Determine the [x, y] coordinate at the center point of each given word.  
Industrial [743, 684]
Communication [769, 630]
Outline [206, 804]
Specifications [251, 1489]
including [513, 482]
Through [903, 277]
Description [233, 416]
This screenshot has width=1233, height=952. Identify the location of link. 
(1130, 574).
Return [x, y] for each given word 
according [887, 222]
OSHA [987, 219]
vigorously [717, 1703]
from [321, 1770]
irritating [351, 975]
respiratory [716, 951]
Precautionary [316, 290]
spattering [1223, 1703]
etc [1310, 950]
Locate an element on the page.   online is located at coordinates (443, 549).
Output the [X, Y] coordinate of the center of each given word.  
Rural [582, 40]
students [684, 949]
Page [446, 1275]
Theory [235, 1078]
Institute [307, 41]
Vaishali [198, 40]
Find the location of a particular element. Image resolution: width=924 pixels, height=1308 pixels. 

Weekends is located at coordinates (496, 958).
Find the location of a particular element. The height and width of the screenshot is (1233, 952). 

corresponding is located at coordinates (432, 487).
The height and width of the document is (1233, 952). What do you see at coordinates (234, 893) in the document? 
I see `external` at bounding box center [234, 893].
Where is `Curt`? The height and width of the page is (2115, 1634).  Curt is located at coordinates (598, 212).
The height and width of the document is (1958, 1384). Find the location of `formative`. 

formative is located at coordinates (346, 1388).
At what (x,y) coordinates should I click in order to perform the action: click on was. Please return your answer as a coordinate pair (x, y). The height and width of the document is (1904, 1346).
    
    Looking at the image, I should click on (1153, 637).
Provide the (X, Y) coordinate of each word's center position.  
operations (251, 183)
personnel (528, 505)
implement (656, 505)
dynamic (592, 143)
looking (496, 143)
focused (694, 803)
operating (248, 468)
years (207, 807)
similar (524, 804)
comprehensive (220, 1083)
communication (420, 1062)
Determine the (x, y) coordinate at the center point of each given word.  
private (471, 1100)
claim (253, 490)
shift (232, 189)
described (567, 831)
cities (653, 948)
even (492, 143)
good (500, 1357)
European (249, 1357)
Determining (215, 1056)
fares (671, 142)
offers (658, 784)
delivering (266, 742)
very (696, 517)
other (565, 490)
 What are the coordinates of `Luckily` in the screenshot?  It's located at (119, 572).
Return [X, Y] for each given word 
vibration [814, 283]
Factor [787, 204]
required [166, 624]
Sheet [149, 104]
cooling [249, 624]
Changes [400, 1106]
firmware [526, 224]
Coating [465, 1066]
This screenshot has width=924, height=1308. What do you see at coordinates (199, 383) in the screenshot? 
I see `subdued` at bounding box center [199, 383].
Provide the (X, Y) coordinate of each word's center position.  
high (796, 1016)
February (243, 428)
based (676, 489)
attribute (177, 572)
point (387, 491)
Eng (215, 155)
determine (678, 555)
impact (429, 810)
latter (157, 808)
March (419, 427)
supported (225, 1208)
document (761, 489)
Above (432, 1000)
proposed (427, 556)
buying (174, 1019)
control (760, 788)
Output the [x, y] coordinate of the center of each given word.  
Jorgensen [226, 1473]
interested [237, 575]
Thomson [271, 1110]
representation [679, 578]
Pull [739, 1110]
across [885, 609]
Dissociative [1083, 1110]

**AIM:** Rewrite all of the rows above as a numbered list, omitting any blank lines.

**EXERCISE RESULT:**
1. Determine the [x, y] coordinate at the center point of each given word.  
2. Industrial [743, 684]
3. Communication [769, 630]
4. Outline [206, 804]
5. Specifications [251, 1489]
6. including [513, 482]
7. Through [903, 277]
8. Description [233, 416]
9. This screenshot has width=1233, height=952. Identify the location of link. 
10. (1130, 574).
11. Return [x, y] for each given word 
12. according [887, 222]
13. OSHA [987, 219]
14. vigorously [717, 1703]
15. from [321, 1770]
16. irritating [351, 975]
17. respiratory [716, 951]
18. Precautionary [316, 290]
19. spattering [1223, 1703]
20. etc [1310, 950]
21. Locate an element on the page.   online is located at coordinates (443, 549).
22. Output the [X, Y] coordinate of the center of each given word.  
23. Rural [582, 40]
24. students [684, 949]
25. Page [446, 1275]
26. Theory [235, 1078]
27. Institute [307, 41]
28. Vaishali [198, 40]
29. Find the location of a particular element. Image resolution: width=924 pixels, height=1308 pixels. 
30. Weekends is located at coordinates (496, 958).
31. Find the location of a particular element. The height and width of the screenshot is (1233, 952). 
32. corresponding is located at coordinates (432, 487).
33. The height and width of the document is (1233, 952). What do you see at coordinates (234, 893) in the document? 
34. I see `external` at bounding box center [234, 893].
35. Where is `Curt`? The height and width of the page is (2115, 1634).  Curt is located at coordinates (598, 212).
36. The height and width of the document is (1958, 1384). Find the location of `formative`. 
37. formative is located at coordinates (346, 1388).
38. At what (x,y) coordinates should I click in order to perform the action: click on was. Please return your answer as a coordinate pair (x, y). The height and width of the document is (1904, 1346).
39.     Looking at the image, I should click on (1153, 637).
40. Provide the (X, Y) coordinate of each word's center position.  
41. operations (251, 183)
42. personnel (528, 505)
43. implement (656, 505)
44. dynamic (592, 143)
45. looking (496, 143)
46. focused (694, 803)
47. operating (248, 468)
48. years (207, 807)
49. similar (524, 804)
50. comprehensive (220, 1083)
51. communication (420, 1062)
52. Determine the (x, y) coordinate at the center point of each given word.  
53. private (471, 1100)
54. claim (253, 490)
55. shift (232, 189)
56. described (567, 831)
57. cities (653, 948)
58. even (492, 143)
59. good (500, 1357)
60. European (249, 1357)
61. Determining (215, 1056)
62. fares (671, 142)
63. offers (658, 784)
64. delivering (266, 742)
65. very (696, 517)
66. other (565, 490)
67.  What are the coordinates of `Luckily` in the screenshot?  It's located at (119, 572).
68. Return [X, Y] for each given word 
69. vibration [814, 283]
70. Factor [787, 204]
71. required [166, 624]
72. Sheet [149, 104]
73. cooling [249, 624]
74. Changes [400, 1106]
75. firmware [526, 224]
76. Coating [465, 1066]
77. This screenshot has width=924, height=1308. What do you see at coordinates (199, 383) in the screenshot? 
78. I see `subdued` at bounding box center [199, 383].
79. Provide the (X, Y) coordinate of each word's center position.  
80. high (796, 1016)
81. February (243, 428)
82. based (676, 489)
83. attribute (177, 572)
84. point (387, 491)
85. Eng (215, 155)
86. determine (678, 555)
87. impact (429, 810)
88. latter (157, 808)
89. March (419, 427)
90. supported (225, 1208)
91. document (761, 489)
92. Above (432, 1000)
93. proposed (427, 556)
94. buying (174, 1019)
95. control (760, 788)
96. Output the [x, y] coordinate of the center of each given word.  
97. Jorgensen [226, 1473]
98. interested [237, 575]
99. Thomson [271, 1110]
100. representation [679, 578]
101. Pull [739, 1110]
102. across [885, 609]
103. Dissociative [1083, 1110]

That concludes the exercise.